TASK REQUIREMENTS ::
**a)** Copy the stretch from "Ask open-ended questions that" through "are in them." of the piece on conversation in marriage, word for word.
**b)** Write what comes next in the piece on conversation in marriage, picking up right after its last sentence.

EXCERPT TO READ ::
※ ※ ※

It gets so old doesn't it? Marriage experts nagging us all the
time about how the "secret" to a happy marriage is
communication.
Ugh!
This isn’t that (even though it might sound like it
is).
So let’s just forget about communication for a minute and
focus on conversation.
How often do you and and your
spouse enjoy pleasant conversation?
Not small talk like what’s the weather supposed to be
like today or how was work.
I’m talking about the kind of stuff that really good friends share
with each other like hopes, dreams, feelings and fears.
Here are some tips to help you have more and better conversations
with your
spouse:
Conversation Tips
1. Ask open-ended questions.
Asking questions is the easiest way to get someone talking.
Ask open-ended questions that they can’t simply answer
“yes” or “no”.
Draw them out.
Give them the stage.
2. Be Sincere.
Your spouse can tell how interested you really are in them.
They know if you’re just being nice or if you really want to
know. So be fully present; engage them.
Let the tone of your voice and body language
demonstrate that
they are important to you and you're really interested in their life.

※ ※ ※

RAW DATA ::
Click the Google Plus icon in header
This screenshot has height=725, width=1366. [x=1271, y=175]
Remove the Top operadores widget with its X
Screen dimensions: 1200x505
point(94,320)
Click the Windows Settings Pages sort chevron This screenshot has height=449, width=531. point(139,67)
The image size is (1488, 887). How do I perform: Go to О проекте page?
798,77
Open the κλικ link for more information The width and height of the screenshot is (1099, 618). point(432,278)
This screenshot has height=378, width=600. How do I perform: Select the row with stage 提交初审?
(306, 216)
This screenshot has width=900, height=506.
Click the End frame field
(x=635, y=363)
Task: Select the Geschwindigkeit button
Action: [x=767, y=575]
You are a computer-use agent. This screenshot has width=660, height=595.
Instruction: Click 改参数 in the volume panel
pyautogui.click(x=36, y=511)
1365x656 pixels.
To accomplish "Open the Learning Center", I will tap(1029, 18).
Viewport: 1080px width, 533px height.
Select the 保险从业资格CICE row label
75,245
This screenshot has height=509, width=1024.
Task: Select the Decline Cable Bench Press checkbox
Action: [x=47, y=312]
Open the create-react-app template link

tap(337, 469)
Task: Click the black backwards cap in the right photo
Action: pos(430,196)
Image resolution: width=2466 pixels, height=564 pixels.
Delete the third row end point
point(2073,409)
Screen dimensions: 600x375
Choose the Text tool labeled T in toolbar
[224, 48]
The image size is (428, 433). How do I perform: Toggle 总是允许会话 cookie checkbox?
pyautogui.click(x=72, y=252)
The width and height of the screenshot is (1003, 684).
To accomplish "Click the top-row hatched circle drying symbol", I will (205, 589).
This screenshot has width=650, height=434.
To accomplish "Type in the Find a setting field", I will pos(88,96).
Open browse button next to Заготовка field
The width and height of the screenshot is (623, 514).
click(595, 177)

※ ※ ※

ANSWERS BY ITEM NUMBER ::
**a)**
Ask open-ended questions that they can’t simply answer
“yes” or “no”.
Draw them out.
Give them the stage.
2. Be Sincere.
Your spouse can tell how interested you really are in them.

**b)**
3. Invite them to open up.
If you want to know how your spouse feels about something, ask.
Ask a deeper question.
Ask a more meaningful question.
Want a better
answer? Ask a better question.
4. *** Respect the Conversational Window ***
This is huge - especially as it applies to men because there are
certain times when men don’t feel like talking; they
just want to
chill for a while.
It seems to me, and this might be just because I’m a guy,
that women welcome the opportunity for conversation
more often than men.
Even so, there are times when people, regardless of gender,
just don’t feel like talking right now.
So relax and let it go.
Give your spouse some space.
Be patient.
Either they’ll bring it up later or you can.
5. Let them
finish.
Few things kill a conversation faster than someone who
constantly interrupts.
Let your spouse finish their thoughts.
And please, whatever you do, don’t finish their sentences for
them (at least not all the time) because it can make them feel
that you’re anxious for the conversation to be over, OR that
they’re boring you, OR that you're really more interested in what
you have to say.
Sure, finishing their sentence can be kind of “cute” because it
shows you’re so “in-tune” with each other.
But it can also be a way of hijacking the conversation so you
can do most of the talking by cutting them off so you can get
to what it is you really want to talk about.
6) Let Your Heart Do the Listening
Let them know you’re fully
engaged and truly listening by summarizing
or restating what they’re saying or feeling every once-in-a-while.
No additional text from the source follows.